У подножия вечности - Вершинин Лев Рэмович. Страница 30

Но – так или этак – а не минует. Явится и заберет, не дав и надышаться напоследок, не оставив и мига проститься толком. Одного лишь не сумеет воспретить: встретить себя безбоязненно и отойти по-людски – и в этот-то для каждого страшный миг и проявится с ничем уже неопровержимой ясностью: кем ты был и кто есть, тварь ли животная – или высокое создание Божье?..

…Ондрей-ключник помирал хорошо. Ясно отходил, некрикливо. Поначалу, как несчастье случилось, едва ль не полный день отлежал в беспамятстве, но ближе к вечеру приоткрыл-таки глаза, огляделся беспомощно, застонал – и вновь впал в забытье. А ночью очнулся от грохота грозового и поразился сначала: отчего ж ночь?.. а потом: откуда гроза средь зимы?.. и наконец: да что ж это со мною?!

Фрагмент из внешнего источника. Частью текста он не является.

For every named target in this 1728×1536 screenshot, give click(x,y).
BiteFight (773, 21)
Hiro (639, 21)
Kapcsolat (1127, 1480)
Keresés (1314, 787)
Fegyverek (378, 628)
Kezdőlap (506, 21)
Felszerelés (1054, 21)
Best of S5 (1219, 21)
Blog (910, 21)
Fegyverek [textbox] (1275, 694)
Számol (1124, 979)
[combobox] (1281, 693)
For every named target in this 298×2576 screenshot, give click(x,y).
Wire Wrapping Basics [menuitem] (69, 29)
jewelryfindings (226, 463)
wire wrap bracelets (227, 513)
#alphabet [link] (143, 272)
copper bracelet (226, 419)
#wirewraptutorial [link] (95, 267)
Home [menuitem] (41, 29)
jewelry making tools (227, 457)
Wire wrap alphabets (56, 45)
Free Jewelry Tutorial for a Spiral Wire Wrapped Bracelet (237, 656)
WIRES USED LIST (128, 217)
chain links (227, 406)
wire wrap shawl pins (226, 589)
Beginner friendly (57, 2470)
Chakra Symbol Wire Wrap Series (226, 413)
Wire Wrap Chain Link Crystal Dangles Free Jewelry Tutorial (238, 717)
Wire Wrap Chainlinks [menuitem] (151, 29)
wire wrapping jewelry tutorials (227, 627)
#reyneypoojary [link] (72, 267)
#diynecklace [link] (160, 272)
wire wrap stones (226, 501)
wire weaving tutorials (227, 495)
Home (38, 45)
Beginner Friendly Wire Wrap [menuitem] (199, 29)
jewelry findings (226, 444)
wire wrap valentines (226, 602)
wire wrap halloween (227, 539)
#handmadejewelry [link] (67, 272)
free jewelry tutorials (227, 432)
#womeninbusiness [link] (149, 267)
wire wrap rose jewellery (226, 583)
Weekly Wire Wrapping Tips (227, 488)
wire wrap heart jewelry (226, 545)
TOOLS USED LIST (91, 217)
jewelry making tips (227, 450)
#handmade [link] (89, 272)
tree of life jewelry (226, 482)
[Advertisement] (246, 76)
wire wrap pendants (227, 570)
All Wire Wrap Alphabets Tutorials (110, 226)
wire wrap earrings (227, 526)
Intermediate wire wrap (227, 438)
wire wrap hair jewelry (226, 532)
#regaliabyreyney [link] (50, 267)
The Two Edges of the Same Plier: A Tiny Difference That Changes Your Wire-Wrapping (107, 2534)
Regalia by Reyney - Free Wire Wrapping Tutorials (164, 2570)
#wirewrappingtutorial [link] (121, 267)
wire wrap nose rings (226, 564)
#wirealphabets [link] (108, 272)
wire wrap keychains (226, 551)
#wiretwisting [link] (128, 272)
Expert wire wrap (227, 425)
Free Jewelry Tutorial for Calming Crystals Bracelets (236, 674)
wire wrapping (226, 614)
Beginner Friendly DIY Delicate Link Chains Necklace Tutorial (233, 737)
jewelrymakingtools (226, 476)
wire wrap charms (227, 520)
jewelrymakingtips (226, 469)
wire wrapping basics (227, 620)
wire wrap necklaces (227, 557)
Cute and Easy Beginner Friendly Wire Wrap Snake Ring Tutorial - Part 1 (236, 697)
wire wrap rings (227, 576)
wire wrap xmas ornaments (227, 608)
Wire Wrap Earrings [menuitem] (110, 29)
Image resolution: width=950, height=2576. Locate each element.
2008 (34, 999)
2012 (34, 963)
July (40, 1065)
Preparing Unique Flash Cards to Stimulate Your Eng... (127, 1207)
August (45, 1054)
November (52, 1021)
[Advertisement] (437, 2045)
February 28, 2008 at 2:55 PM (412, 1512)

И тотчас вспомнилось: хрустит, прогибается под ногой обледенелая ступень, каблук соскальзывает, выводя тело вбок, и небо крутится, вставая дыбом, и поздно уже хвататься за воздух руками – не удержаться, никак не устоять… и удар спиною оземь! и свист в ушах! и бело-синий сполох перед глазами…

А как кинулась на выручку дворня, как подняли, понесли, уложили – того не вспомнил и вспомнить не мог. Но, придя в себя, не ощутил ног и понял: все! не встать уже… отгулялся. Тут-то бы и время затужить: что ж за напасть? – в осадном-то городе да с крыльца сверзиться… глупей глупого смерть!.. но не было обиды. Даже и жаль себя вроде не было, словно со стороны на чужого глянул, да и боли никакой… одно лишь онемение в теле да непривычный тяжелый комок в хрипящей груди… да еще странная розовая дымка, затуманившая все вокруг.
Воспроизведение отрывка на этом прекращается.